Texte à analyser:
════════════════════

Mme Rhonda Ferderber: Ce sont de bonnes idées. Je répète que j'ai pris note d'une observation qui allait plus ou moins dans le même sens mardi dernier, au sujet de la question du temps. Donc pour ce qui est du règlement, et de ce processus, bien sûr, pour ce qui est d'informer les gens, c'est très utile.

Encore là, je pense que vous parlez davantage de l'élaboration du règlement que des détails du projet de loi. J'aurais seulement besoin d'une clarification de votre part de ce côté, si c'est possible.

La présidente: Il y a deux séances de cela, lorsque M. Shugart était ici, je lui ai dit que la plupart d'entre nous hésitent fortement à s'en remettre à l'élaboration du règlement, étant donné qu'un règlement peut-être changé deux semaines plus tard par la bureaucratie et le ministre sans qu'on nous demande notre avis.

J'incline à croire—et mes collègues peuvent secouer la tâche si je me trompe—que les parlementaires aujourd'hui ont tendance à demander plus de précisions dans le projet de loi et moins dans le règlement. Nous savons qu'il est désirable, du point de vue des autorités, d'avoir plus de souplesse, mais je pense que dans ce domaine-ci, il y a des préoccupations d'ordre éthique d'une part qui, à mon avis, sont pancanadiennes—je déteste cette expression—et d'autre part, nous devons composer avec les pressions d'un groupe de lobbyistes dont plusieurs ont des intérêts financiers en jeu, qui se confondent avec les experts. Certains experts ont des intérêts financiers même s'il ne s'agit que de chercheurs qui essaient d'obtenir des fonds des ICRS.

Donc s'il y a d'une part l'idée que le grand public se fait de ce qui est bien et de ce qui est mal, et d'autre part, des personnes compétentes à qui vous faites appel pour rédiger le règlement, ou établir des normes, et que ces gens, dont beaucoup ont des intérêts financiers en jeu, nous croyons qu'il est dans l'intérêt public d'avoir un projet de loi aussi précis que possible.

Preston Manning va...

M. Preston Manning: Non, non.

La présidente: Il est peut-être d'accord avec moi de manière générale, mais il va vous dire que je me trompe.

• 1705

M. Preston Manning: Eh bien, non, je crois que nous sommes nombreux à être d'accord avec vous. L'argument que fait valoir le milieu scientifique, cependant—et c'est là où nous devons instaurer un équilibre—c'est que la connaissance scientifique dans ce domaine évolue tellement vite...

La présidente: Oui, je comprends.

════════════════════

Données à examiner:
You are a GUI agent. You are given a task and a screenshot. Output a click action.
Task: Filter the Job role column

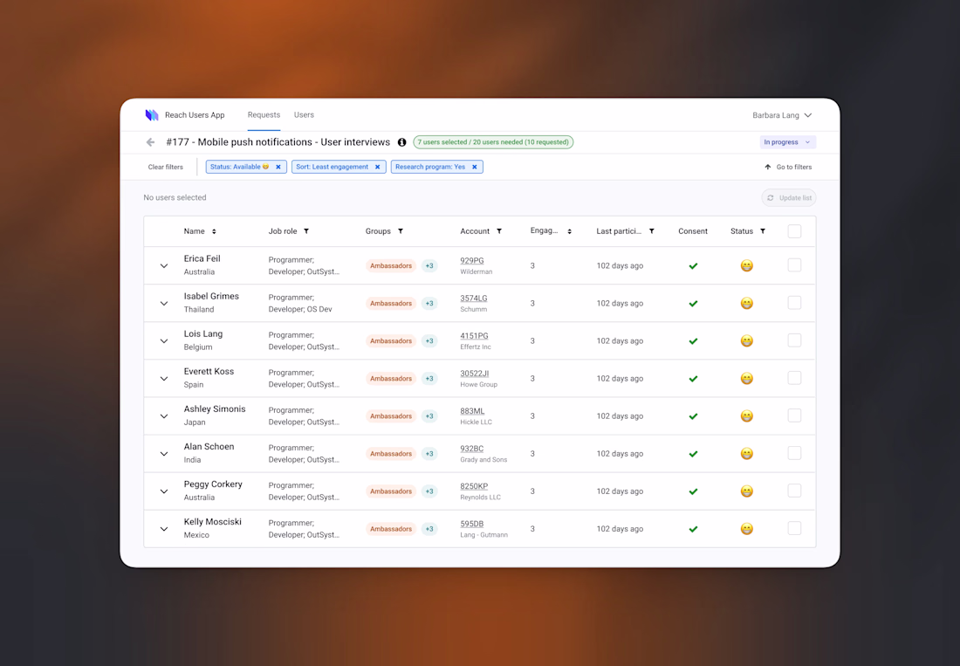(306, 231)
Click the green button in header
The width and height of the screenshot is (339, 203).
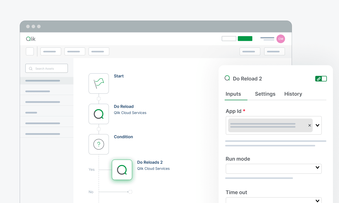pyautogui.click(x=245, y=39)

════════════════════

Consignes de l'exercice:
#1 Renvoyez le passage de la transcription qui commence par « Donc s'il y » et se poursuit jusqu'à « Oui, je comprends. ».
#2 D'après la transcription, répondez brièvement :
(a) Qui était présent deux séances plus tôt, selon la présidente ?
(b) Quel jour Mme Rhonda Ferderber dit-elle avoir noté une observation allant dans le même sens ?
(c) Selon l'argument du milieu scientifique rapporté par M. Preston Manning, qu'est-ce qui évolue très vite ?

Réponses par consigne:
#1
Donc s'il y a d'une part l'idée que le grand public se fait de ce qui est bien et de ce qui est mal, et d'autre part, des personnes compétentes à qui vous faites appel pour rédiger le règlement, ou établir des normes, et que ces gens, dont beaucoup ont des intérêts financiers en jeu, nous croyons qu'il est dans l'intérêt public d'avoir un projet de loi aussi précis que possible.

Preston Manning va...

M. Preston Manning: Non, non.

La présidente: Il est peut-être d'accord avec moi de manière générale, mais il va vous dire que je me trompe.

• 1705

M. Preston Manning: Eh bien, non, je crois que nous sommes nombreux à être d'accord avec vous. L'argument que fait valoir le milieu scientifique, cependant—et c'est là où nous devons instaurer un équilibre—c'est que la connaissance scientifique dans ce domaine évolue tellement vite...

La présidente: Oui, je comprends.

#2
(a) M. Shugart.
(b) Mardi dernier.
(c) La connaissance scientifique dans ce domaine.